Acota que José Olimpo Pérez García le otorgó poder a Delcy Álvarez, quien no es abogada, para que presentara ante la “ Unidad ” accionada, solicitud de registro de “ tierras despojadas ” y abandonadas respecto del señalado inmueble, convocándose para el efecto, a “ Fabián Idelfonso ” en calidad de dueño y poseedor actual de este. Sostiene que clausurado el trámite anterior, la “ Unidad ” propuso en nombre y representación del referido reclamante, sin que mediara poder para ello, demanda de restitución de “ tierras despojadas ”, asunto en el que su comprador fungió como opositor y que culminó el 11 de abril de 2013 con sentencia dictada por el Tribunal denunciado declarando, entre otras cosas, la “ nulidad de la Resolución No. 00351 de fecha 6 de abril de 1999 ”.

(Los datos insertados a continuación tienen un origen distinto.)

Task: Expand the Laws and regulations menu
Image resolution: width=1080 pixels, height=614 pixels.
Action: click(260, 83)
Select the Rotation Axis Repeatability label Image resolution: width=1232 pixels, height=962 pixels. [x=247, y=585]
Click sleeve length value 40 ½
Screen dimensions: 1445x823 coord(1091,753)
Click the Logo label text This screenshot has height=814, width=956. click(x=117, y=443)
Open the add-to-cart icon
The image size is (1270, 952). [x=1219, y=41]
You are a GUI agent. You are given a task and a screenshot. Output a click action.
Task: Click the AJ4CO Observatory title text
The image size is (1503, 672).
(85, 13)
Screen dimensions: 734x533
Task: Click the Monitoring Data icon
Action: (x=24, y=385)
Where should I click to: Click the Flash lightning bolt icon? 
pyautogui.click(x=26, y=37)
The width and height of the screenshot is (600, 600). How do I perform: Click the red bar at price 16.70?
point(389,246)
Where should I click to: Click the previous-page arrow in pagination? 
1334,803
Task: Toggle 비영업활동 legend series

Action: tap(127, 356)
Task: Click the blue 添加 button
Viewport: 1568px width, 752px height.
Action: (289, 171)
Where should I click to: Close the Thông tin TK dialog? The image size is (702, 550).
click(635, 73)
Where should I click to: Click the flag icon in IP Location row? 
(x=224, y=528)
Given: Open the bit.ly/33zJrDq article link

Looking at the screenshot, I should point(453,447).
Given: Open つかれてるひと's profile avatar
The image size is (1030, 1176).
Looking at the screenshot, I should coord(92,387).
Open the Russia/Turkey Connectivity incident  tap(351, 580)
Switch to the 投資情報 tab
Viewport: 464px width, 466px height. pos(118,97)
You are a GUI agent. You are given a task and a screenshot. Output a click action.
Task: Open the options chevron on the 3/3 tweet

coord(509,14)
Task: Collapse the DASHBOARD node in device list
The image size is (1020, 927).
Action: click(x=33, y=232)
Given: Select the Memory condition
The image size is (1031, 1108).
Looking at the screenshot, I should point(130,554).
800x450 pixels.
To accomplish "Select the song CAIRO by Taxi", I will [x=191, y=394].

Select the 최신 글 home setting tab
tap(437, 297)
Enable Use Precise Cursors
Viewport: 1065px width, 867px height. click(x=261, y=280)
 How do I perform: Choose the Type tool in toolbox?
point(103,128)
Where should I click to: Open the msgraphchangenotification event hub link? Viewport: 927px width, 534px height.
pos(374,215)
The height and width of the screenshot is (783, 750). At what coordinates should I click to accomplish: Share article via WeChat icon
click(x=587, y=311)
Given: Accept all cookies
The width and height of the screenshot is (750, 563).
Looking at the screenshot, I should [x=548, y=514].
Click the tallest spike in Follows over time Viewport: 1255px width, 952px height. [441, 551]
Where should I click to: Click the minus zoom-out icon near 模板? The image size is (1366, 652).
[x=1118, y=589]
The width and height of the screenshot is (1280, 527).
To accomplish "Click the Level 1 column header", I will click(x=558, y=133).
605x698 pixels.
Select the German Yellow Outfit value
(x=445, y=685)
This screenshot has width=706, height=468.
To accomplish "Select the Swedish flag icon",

Ahora, acude a este resguardo, de un lado, porque la Corporación no decretó “ la nulidad o inexistencia (…) de la escritura pública ” que da cuenta del negocio celebrado con “ Fabián Idelfonso Vidal Anaya ”, circunstancia que le produce un perjuicio irremediable al tener que responderle a este “ por el saneamiento por evicción por la privación del dominio ”; y, por otro, debido a que la querellada desconoció la figura jurídica del litisconsorcio necesario, pues no fue citado a ejercer su derecho a la defensa, dando lugar a que el juicio se adelantara y fallara sin la presencia del Incoder, ni sin su comparecencia, omisión que le coartó la posibilidad de demostrar su buena fe exenta de culpa.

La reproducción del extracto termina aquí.